On the morning of June 29, 2009, Smith and his cellmate, Scott McDonald, had been fighting on the second tier of a medium-custody unit, authorities said at the time.

Later, McDonald returned to the cell after getting a cup of coffee. Smith hit him in the head 15 or 16 times with a cast-iron pot in a pillow case, according to court documents.

Smith had a smudge pot for use in religious ceremonies to burn incense or sage and create smoke. One of the pot handles was broken off in the attack, according to court documents.

A report by a registered nurse said there was a large pool of blood on the floor around McDonald's head and it was spattered nearby when she was called. He was breathing but not moving, the nursing report said.

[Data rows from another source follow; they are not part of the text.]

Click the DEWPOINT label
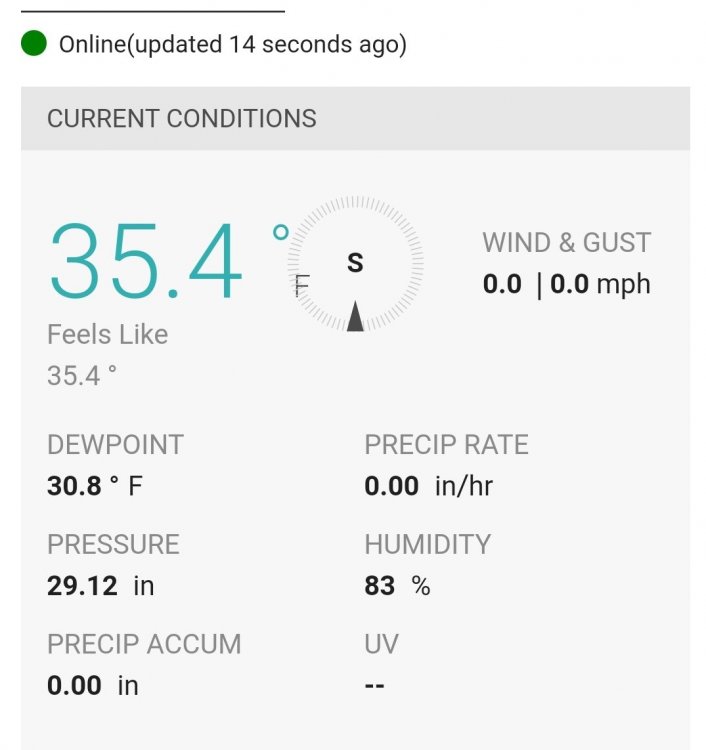Screen dimensions: 706x750 tap(115, 445)
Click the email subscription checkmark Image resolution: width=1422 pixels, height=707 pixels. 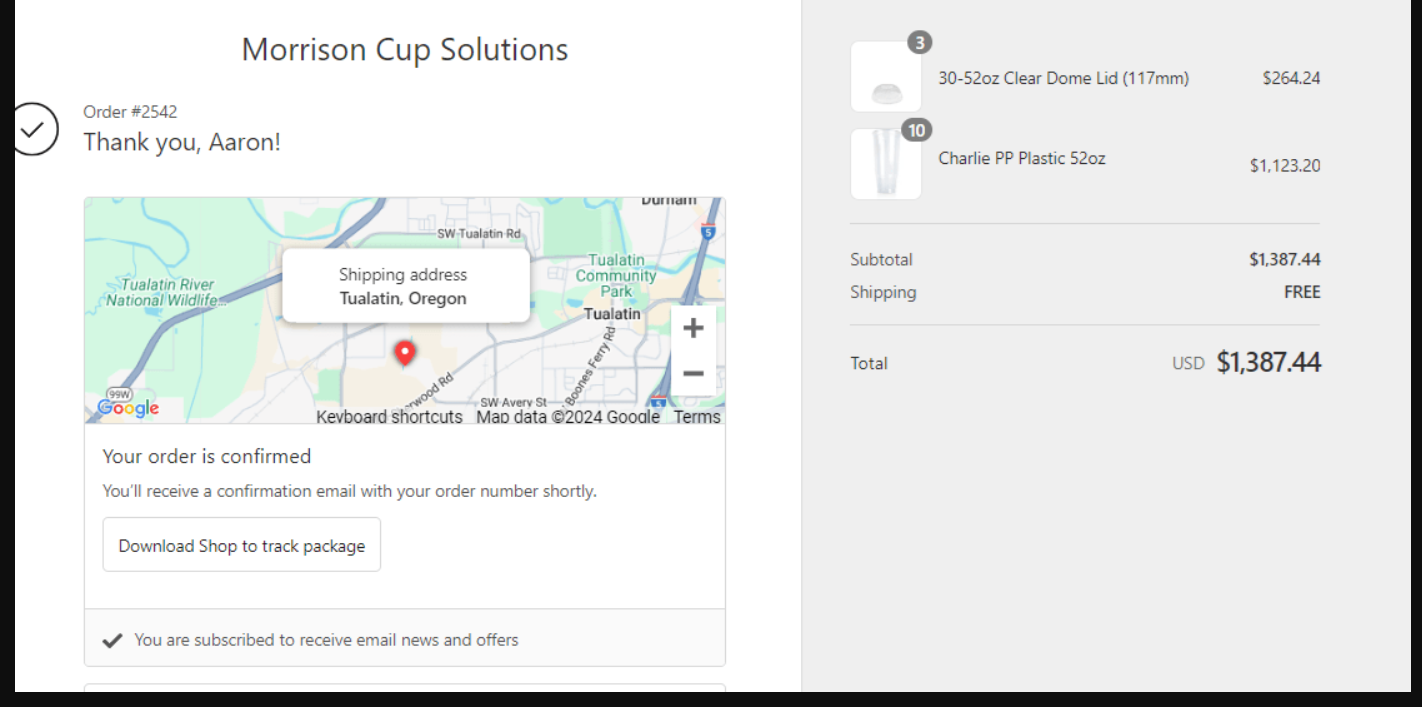(x=113, y=640)
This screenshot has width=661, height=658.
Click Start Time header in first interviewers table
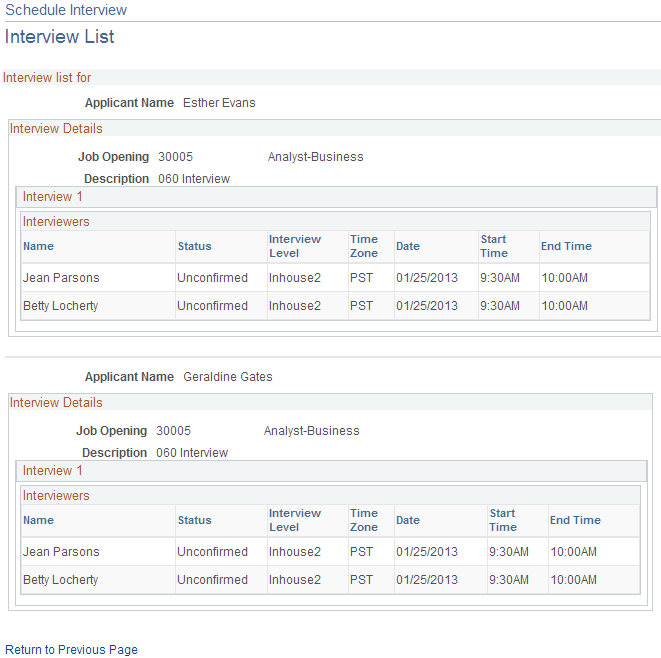click(494, 246)
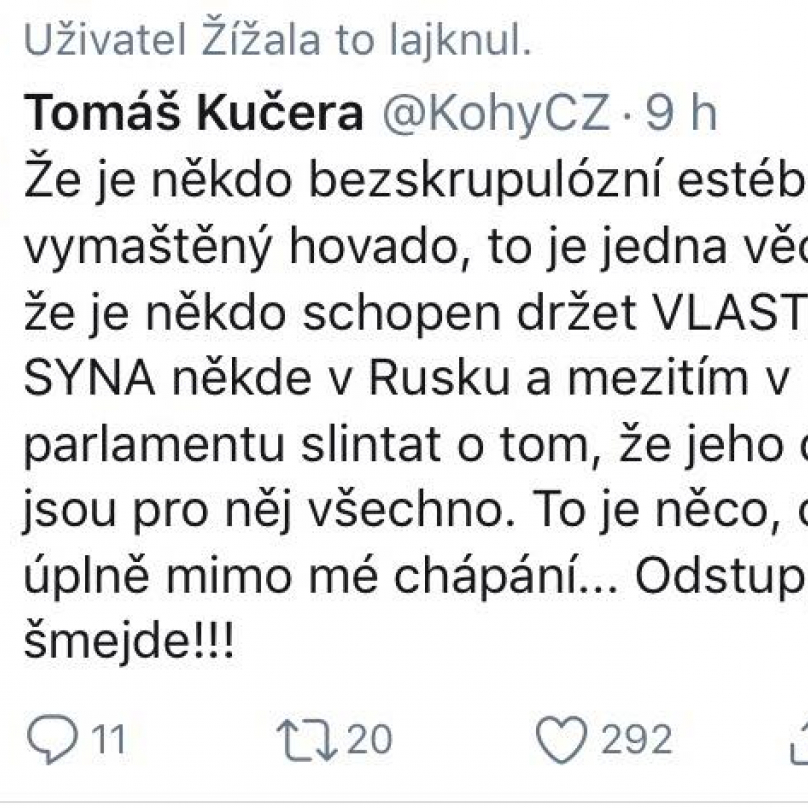The image size is (808, 808).
Task: Click the like count 292
Action: click(x=636, y=739)
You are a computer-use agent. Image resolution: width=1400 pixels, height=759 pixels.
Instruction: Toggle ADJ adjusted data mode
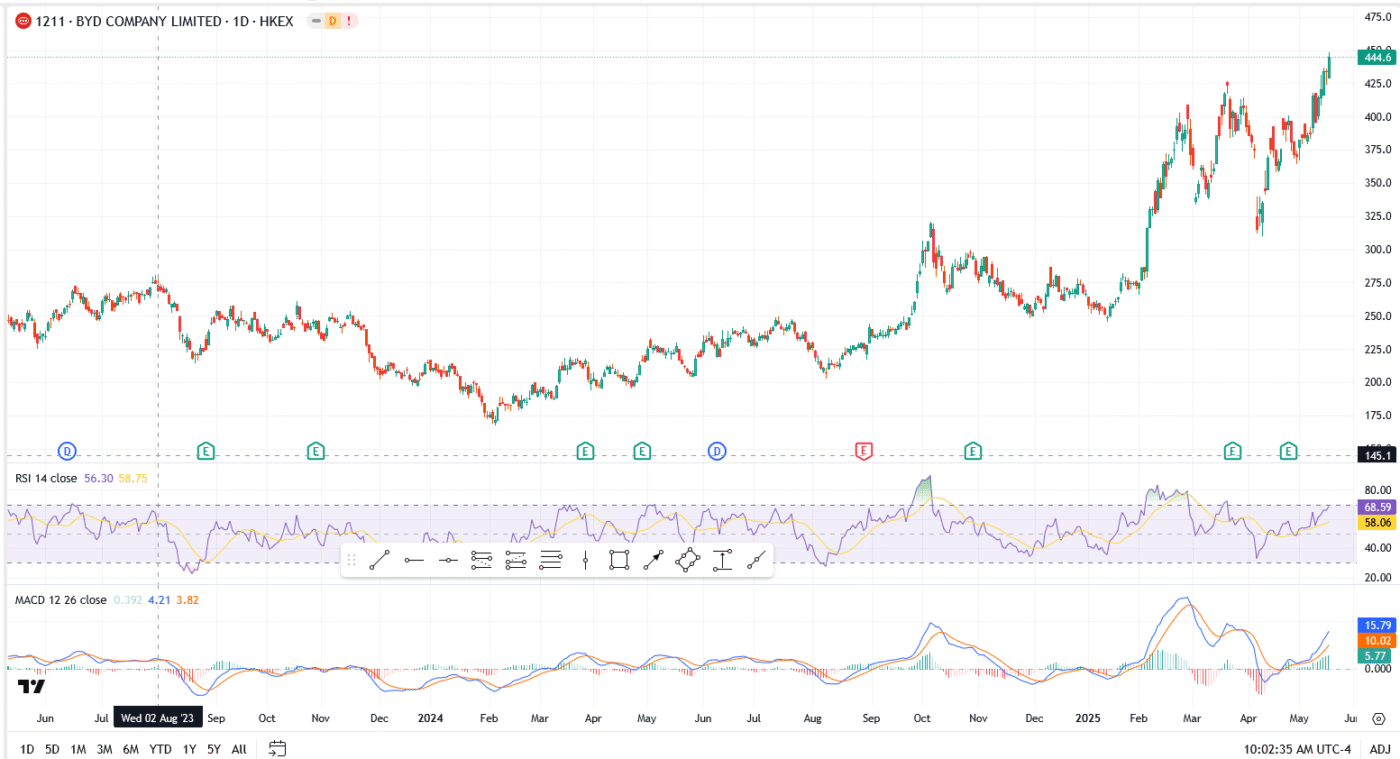pyautogui.click(x=1380, y=747)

McDonald was taken for medical care as a "John Doe" because he had been beaten beyond recognition, said his brother, John McDonald Jr., in court Wednesday. John McDonald had to identify him at Kadlec Regional Medical Center in Richland by his tattoos.

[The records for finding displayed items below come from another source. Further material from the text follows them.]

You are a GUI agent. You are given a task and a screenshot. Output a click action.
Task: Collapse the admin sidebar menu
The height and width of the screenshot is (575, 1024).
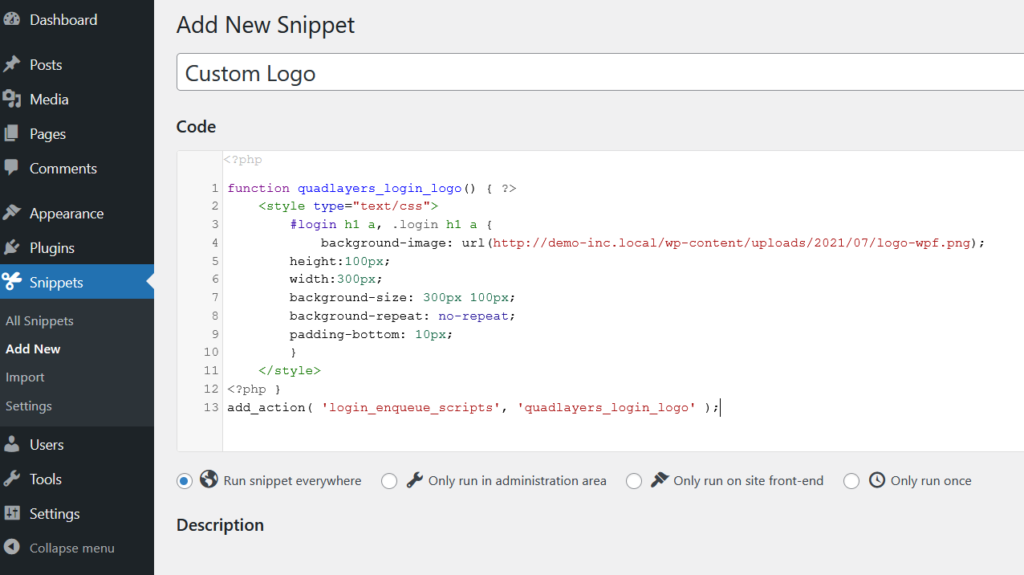pyautogui.click(x=60, y=548)
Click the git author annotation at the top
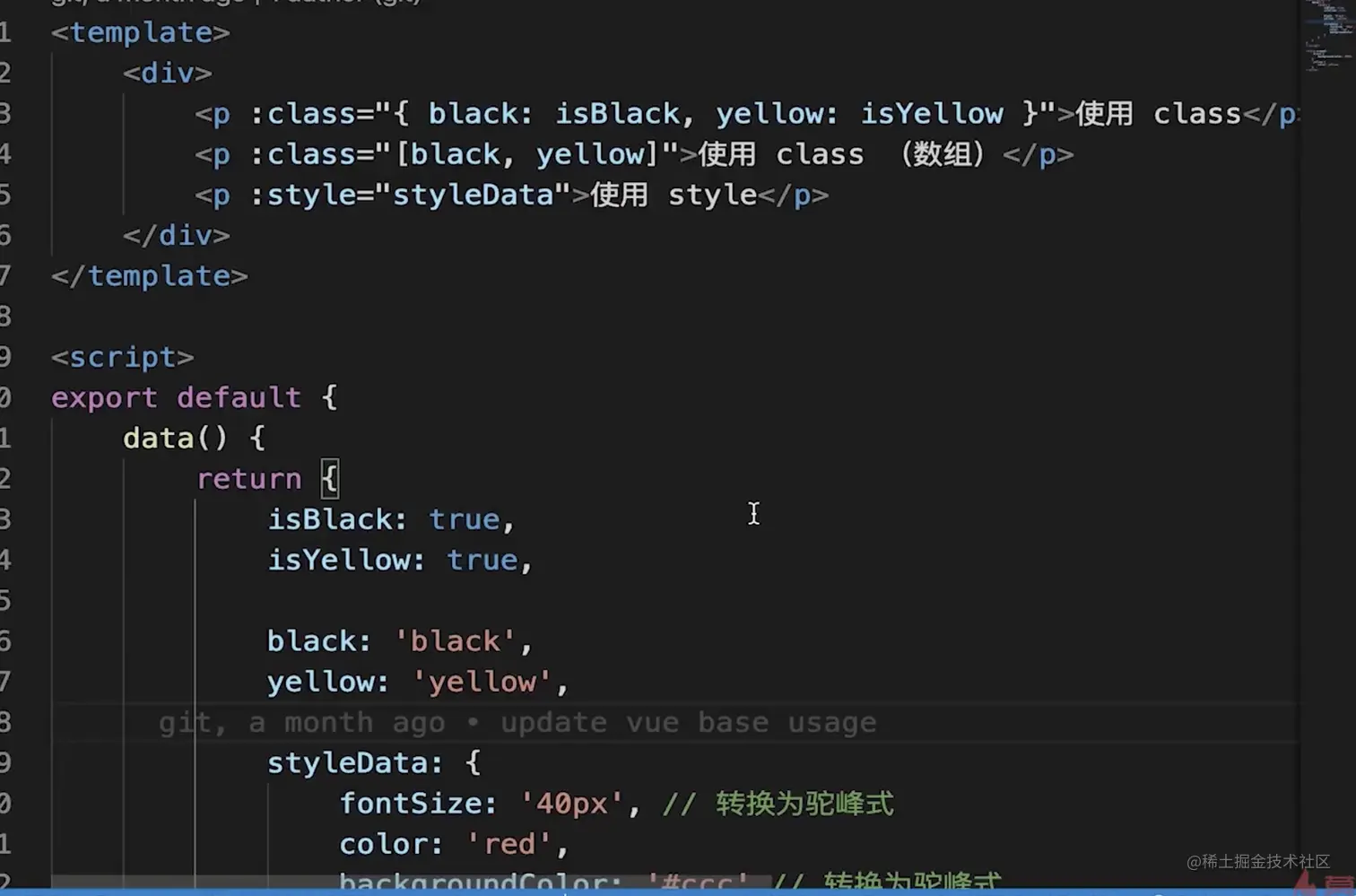The height and width of the screenshot is (896, 1356). pyautogui.click(x=233, y=4)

"You are an evil man," the victim's sister, Laurie Ingram, said in court. "No one in the whole world deserves that."

She asked that Smith look at a picture of Scott McDonald's father, who has forgiven his son's attacker and is looking forward to being able to take his son fishing. However, she has been unable to forgive Smith and doesn't think she will until he is in hell, she said.

Scott McDonald, who is now in his late 40s, remained in a coma for almost a month. He survived the attack, but lost his left eye and suffered brain damage.

"He's not doing well," Ingram said after the court hearing.

He still has mesh in his skull where he lost bone and will need multiple surgeries. He often repeats the same things, including ordering the same food again and again, she said.

Ingram said she is thankful that Smith will be in prison for another decade.

The sentence handed down by Judge Bruce Spanner on Wednesday will start after Smith finishes serving his current 26-year sentence for a conviction on three counts of assault in 1996 in Snohomish County.

He has been held in the Washington State Penitentiary's intensive management unit in Walla Walla while the case involving McDonald was pending.

Smith declined to speak at his sentencing.

His attorney, Karla Kane, said he agreed to plead guilty because he could have been sentenced to a longer term if he had gone to trial. Charges against him had included attempted murder.

Smith had been brutally assaulted before McDonald was hurt, she said.

"He isn't evil," she said. "He feared for his life."

However, the level of force used by Smith against McDonald exceeded the amount needed for self-defense, the plea agreement said.

McDonald has filed a federal lawsuit against the state of Washington, saying that he should not have been housed with Smith, who had a history of violent behavior, and that Smith should not have been allowed a metal smudge pot.

Cast iron is banned and any smudge pot allowed as a religious object should have been made of shell or wood, according to the lawsuit.

Smith repeatedly was placed on administrative segregation for violent behavior during his incarceration, including assaulting other prisoners, possessing homemade weapons and inciting "riotous behavior," the lawsuit said.

McDonald was serving time in Coyote Ridge on a 2007 Benton County conviction for attempted robbery. He was sentenced to eight years for following a man to his Richland home and threatening to kill him after seeing the Walmart customer with a wad of money in his wallet.

His sentence had been reduced for good behavior and his violations generally involved the use of illegal drugs and theft charges to support the drug habit, the lawsuit said.